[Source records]
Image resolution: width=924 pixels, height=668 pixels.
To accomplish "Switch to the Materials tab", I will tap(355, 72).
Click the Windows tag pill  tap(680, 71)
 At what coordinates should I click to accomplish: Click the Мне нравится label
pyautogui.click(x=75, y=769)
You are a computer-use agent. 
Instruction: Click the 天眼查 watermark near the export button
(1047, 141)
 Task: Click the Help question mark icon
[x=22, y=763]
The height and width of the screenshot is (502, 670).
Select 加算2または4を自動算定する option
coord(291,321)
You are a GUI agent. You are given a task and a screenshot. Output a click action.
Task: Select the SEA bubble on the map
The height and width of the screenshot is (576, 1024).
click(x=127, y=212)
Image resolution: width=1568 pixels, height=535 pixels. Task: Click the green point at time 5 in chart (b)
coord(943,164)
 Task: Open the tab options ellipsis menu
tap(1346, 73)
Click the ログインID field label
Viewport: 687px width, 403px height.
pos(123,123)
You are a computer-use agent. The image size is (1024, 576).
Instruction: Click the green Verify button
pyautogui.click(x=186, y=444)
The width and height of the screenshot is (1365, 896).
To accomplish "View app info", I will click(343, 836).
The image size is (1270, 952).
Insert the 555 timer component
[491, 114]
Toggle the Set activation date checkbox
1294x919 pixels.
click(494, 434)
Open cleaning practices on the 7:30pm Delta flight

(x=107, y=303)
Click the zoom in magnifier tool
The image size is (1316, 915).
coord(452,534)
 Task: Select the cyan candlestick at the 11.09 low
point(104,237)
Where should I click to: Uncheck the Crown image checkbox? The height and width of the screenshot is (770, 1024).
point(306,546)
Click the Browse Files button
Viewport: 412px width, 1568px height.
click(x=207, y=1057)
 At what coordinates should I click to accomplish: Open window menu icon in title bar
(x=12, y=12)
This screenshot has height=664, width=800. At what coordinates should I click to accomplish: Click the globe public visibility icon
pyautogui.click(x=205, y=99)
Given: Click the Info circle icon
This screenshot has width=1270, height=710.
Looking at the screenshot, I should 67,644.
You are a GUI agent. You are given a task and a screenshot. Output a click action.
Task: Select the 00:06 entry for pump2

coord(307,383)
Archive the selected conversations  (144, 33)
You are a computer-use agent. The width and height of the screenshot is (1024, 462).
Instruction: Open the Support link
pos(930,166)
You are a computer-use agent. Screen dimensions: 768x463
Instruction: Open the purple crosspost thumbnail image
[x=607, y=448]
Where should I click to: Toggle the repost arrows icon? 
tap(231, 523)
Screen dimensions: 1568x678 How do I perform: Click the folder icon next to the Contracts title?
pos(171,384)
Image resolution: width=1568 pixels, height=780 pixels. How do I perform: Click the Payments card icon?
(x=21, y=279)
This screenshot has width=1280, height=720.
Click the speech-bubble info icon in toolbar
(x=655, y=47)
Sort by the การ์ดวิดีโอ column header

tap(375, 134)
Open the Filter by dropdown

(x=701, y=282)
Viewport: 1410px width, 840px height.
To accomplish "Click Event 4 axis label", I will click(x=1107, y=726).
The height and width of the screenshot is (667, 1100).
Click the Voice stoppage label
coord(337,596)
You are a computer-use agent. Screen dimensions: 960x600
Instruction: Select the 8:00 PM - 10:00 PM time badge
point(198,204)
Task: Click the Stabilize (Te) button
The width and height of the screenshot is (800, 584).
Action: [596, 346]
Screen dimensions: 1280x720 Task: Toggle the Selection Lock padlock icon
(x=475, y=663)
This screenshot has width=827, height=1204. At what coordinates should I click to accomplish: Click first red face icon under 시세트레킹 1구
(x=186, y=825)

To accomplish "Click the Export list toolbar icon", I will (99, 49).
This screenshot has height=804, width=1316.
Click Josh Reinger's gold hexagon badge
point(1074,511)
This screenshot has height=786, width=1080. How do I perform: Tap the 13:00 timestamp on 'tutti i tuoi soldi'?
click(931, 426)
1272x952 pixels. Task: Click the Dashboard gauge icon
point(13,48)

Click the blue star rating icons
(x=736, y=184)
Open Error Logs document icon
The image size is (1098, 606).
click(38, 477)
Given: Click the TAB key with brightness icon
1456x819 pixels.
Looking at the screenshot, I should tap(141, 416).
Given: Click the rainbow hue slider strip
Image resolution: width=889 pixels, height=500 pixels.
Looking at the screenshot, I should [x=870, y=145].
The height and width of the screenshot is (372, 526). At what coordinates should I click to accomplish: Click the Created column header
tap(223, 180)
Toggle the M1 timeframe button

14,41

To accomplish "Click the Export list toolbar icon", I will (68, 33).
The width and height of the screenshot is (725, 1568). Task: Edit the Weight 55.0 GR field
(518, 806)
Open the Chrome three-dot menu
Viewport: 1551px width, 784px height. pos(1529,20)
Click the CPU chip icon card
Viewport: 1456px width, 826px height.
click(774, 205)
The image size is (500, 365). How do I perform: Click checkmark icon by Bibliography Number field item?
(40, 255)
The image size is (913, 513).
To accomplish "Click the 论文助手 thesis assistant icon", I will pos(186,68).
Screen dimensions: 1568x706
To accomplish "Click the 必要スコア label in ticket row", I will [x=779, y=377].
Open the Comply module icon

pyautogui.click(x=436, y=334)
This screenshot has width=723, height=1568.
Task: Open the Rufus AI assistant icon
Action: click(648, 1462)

__Instructions for the task__
Pick out and copy every line of the material above that contains the string "resolution". Matching is case-sensitive.

__Reply to the exercise__
Image resolution: width=924 pixels, height=668 pixels.
Image resolution: width=1568 pixels, height=535 pixels. Task: Click the green point at time 5 in chart (b)
Image resolution: width=1568 pixels, height=780 pixels. How do I perform: Click the Payments card icon?
Image resolution: width=889 pixels, height=500 pixels.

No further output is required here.